The software deployed in our department to subserve the Record and Verify function for the linear accelerator (linac) is MOSAIQ (Elekta, Mountain View, CA) This software records all of the treatment-related information (eg, beam angle, monitor units, and so on) and compares it with the desired values based on the treatment plan. Treatment is not permitted to commence until all actual and desired values are in agreement and verified. Once the treatment is delivered, MOSAIQ records the parameters of the delivered treatment. Note that on some newer linacs, MOSAIQ passes information to the treatment unit computer, which is then responsible for ensuring that the desired and actual parameters agree. In addition to the functionality that manages the actual radiation delivery, there is an EMR that provides a clinical cancer database, document and note storage, ordering of medications, assessment of clinical condition, and management of laboratory results, to mention a few.

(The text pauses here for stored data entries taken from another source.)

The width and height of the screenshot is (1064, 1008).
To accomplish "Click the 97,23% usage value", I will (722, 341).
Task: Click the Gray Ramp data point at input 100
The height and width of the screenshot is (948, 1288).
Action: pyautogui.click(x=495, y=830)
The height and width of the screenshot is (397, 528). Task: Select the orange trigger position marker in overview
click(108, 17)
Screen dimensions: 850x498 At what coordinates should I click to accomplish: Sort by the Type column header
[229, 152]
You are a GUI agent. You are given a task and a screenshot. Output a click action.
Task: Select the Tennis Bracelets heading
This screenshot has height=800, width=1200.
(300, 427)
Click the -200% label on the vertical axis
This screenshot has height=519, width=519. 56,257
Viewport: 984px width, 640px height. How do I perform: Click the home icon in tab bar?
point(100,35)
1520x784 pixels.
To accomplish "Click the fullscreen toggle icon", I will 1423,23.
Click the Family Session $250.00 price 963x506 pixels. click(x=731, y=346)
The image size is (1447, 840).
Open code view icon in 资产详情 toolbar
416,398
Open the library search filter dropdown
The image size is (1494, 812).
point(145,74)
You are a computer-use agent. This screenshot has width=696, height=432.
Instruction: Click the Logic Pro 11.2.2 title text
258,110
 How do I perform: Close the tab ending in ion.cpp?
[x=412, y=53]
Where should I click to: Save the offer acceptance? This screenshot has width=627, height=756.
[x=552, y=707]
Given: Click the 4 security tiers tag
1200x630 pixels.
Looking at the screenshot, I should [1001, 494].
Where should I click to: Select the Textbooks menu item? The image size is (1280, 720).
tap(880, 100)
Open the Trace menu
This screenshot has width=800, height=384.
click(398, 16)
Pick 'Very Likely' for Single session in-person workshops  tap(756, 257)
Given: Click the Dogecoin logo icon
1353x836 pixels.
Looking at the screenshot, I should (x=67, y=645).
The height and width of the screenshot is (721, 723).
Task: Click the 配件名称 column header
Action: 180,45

In our department, the ECL was implemented in January 2009 within the EMR functionality called Clinical Assessments (CA). The CA functionality can be configured as a permanent record in which a user cannot remove an included item from view. It also has the familiar appearance of a spreadsheet, which allows easy checking of pending, completed, and missing items. The CA functionality is also routinely used for the entry of toxicities during patient assessment visits. The entry method can be text or predefined drop-down menu. All entries are time-date stamped and can be configured for mandatory electronic approval. Different levels of security can be assigned to data that are entered, with provisions for multiple signatures if required. An example of the ECL is shown in .
Recently, recommendations have been published that attempt to create a high-safety environment in radiation oncology departments.15
One of the recommendations has included the performance of an accurate and complete QA test before the delivery of radiation therapy. QA should cover all steps in the treatment delivery process; any step vital to accurate radiation dose delivery should be included. This verification process will be similar to the “time-out” for surgery (ie, pause to manually check parameters before beginning, as recommended by the Joint Commission on Cancer), but inherently more complicated. Although surgery has some possibility of retreat even after the start of the operation, the accuracy of the entire radiation process has to be confirmed before pressing the “beam on” button because radiation overdose cannot be corrected.
The process of creating a custom checklist within MOSAIQ is rather straightforward. First, within the Observation Definitions, a tab view is created. This represents the view that the user will see on the screen. The tab view has a uniquely assigned number that facilitates searching for data within the database by using Crystal Reports (SAP AG, Walldorf, Germany), for example. Under the tab view, a number of items can be added. These include higher level folders and subfolders that allow observations to be organized under specific categories. In our case (Figure 1), the major headings include Dosimetry, Physics, Therapy, and Chart Rounds. Subheadings are located under the Therapy folder and include Chart Review, Pre-Treatment, Pre-Port, and First Day of Treatment. Within each of these, data items are added for a particular group. These data items can take the form of a checkbox (checked when completed), numerical data entry, text entry (note), or drop-down selection. The majority of our checklist consists of items that have a checkbox and sections for notes.
The folders and subfolders reflect the clinical flow of data as the radiation treatment (RT) plan is created, verified, and delivered. On completion of the RT plan, and data entry into MOSAIQ, the dosimetrist completes the Dosimetry heading of the ECL. This necessitates review of the accuracy of plan transfer and ensures that all appropriate approvals are obtained from the physician (ie, radiation prescription) before information is passed on to subsequent groups. The RT plan is passed on to a physicist, who verifies the accuracy of the dose calculation, the plan constraints, and consistency of the RT plan with the physician's intent. Completion of this section lets the therapist know that the plan has been reviewed and that he or she can begin the series of pretreatment checks.
The therapist checklists were designed on the basis of previous paper versions of items that are to be checked before treatment, as well as thorough a review of the processes involved in the initiation of treatment. The first step involves reviewing the RT plan with the dosimetrist who created it. As plans have become more complex in recent years, direct communication between the dosimetrist and the therapist helps ensure that the RT plan will be implemented as the physician intended. After the chart review, the therapists will ascertain that the planning documents have all necessary approvals and that the patient is scheduled within MOSAIQ. The Pre-Port checklist is used by the therapist on the day of a trial run of the treatment plan with the patient on the linac table. The therapist uses the ECL to as a reminder to verify all gantry angles and any other devices that are necessary for treatment. At this time, the therapist may also obtain portal images of the patient to ensure that the patient is positioned properly and that the radiation portal shape is correct. For the first day of treatment, the therapist checks that the physician approved the portal images, takes appropriate photos, and provides notes to document the patient set-up to be used during the course of treatment.
Typically, within the first or second week of treatment, patient charts will be reviewed through chart rounds. The Chart Rounds checklist provides the list of items to be reviewed. This portion, however, is part of ongoing QA for peer review and will not be discussed further.